I was so happy to see “Separation of Church and State” in some of the comments yesterday.
Good lord, we toss that phrase around like it came down on a tablet from Heaven.
Alright, group challenge: Go find that phrase in the Constitution.
I’ll wait; go ahead.
Didn’t find it, did you? That’s probably because it’s NOT IN THE CONSTITUTION. The term “separation of church and state” was used in a lettter written by Thomas Jefferson, and the context of the phrase was that he was trying to protect religion from the government, not the other way around. “The Government shall establish no religion.” The reason he felt a need to express this thought was that in England, the government had decided to establish the Church of England, and then fund it, which meant that Catholics were getting money from the government, and the anglicans weren’t. And since the vast majority of the founding fathers were Anglicans, it was a pretty hot topic of the day.
The founding documents of the United States were never intended to govern individuals. They are the rules for the government. We don’t have a national religion. The government doesn’t fund any particular church. So, I’d say the Constitution is being upheld quite nicely, and then some. So, politicians that believe in God can’t talk about it? That’s just idioted. They have just as much right to their opinions as you. And so long as they don’t start funding churches or establishing a national religion, then we won’t have a problem.
And on to another closely held, incorrect belief.
You have no Constitutional “right to privacy.” Go ahead and look…
Didn’t find it, did you? That’s because it’s NOT IN THE CONSTITUTION.
You have protection from illegal search and seizure. But that’s it.

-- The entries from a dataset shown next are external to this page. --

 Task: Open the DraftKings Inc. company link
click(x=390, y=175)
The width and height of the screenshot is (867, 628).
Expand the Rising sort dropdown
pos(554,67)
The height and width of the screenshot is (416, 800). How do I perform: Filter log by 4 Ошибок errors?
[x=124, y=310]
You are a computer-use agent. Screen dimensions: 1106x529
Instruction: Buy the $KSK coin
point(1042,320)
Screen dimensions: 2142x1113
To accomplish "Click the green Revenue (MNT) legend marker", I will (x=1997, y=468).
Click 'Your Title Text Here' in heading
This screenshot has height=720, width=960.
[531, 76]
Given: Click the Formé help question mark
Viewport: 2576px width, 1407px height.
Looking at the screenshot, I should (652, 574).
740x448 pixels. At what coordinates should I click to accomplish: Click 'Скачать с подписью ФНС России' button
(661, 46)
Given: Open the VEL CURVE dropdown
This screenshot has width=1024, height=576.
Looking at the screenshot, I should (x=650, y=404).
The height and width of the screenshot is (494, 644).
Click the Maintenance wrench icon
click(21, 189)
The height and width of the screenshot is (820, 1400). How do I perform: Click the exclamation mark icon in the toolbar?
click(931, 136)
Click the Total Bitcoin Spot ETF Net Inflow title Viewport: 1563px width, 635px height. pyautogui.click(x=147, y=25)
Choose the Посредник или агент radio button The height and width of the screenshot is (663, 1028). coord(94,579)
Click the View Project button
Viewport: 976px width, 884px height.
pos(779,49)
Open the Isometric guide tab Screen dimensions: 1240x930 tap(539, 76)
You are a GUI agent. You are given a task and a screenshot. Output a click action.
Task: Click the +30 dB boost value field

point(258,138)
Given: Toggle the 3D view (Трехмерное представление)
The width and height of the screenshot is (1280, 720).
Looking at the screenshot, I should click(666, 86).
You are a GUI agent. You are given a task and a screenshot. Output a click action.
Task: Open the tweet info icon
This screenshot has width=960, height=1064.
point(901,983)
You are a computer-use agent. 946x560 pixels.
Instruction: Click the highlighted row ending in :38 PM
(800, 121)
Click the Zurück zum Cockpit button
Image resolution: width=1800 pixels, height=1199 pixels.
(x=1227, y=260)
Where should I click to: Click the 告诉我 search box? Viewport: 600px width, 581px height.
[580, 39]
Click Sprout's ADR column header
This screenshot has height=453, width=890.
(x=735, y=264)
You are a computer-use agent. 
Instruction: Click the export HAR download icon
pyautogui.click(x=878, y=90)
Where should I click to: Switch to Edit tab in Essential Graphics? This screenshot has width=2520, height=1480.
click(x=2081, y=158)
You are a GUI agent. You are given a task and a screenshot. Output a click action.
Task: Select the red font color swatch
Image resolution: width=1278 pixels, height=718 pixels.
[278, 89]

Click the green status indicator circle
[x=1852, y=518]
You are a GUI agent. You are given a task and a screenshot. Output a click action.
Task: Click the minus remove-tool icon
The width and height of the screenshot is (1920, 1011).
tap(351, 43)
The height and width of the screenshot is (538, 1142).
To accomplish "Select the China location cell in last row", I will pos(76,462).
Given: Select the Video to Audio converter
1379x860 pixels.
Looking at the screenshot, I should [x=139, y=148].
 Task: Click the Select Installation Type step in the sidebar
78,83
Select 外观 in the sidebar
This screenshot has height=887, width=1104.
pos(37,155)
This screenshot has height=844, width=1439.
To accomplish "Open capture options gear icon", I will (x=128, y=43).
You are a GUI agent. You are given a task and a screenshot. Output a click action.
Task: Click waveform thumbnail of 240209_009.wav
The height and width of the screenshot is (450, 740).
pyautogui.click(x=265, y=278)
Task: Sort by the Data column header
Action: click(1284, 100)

Congress banned partial birth abortion. Activist judges have overturned that congressional action in almost every state by citing that it “violates a woman’s right to privacy.” Which is not a right granted by the Constitution. Which means that judges are making it up as they go along.
You can try to argue it any way you like, but you can’t make a Constitutional case for either of those concepts.
So knock yourselves out, oh wise ones.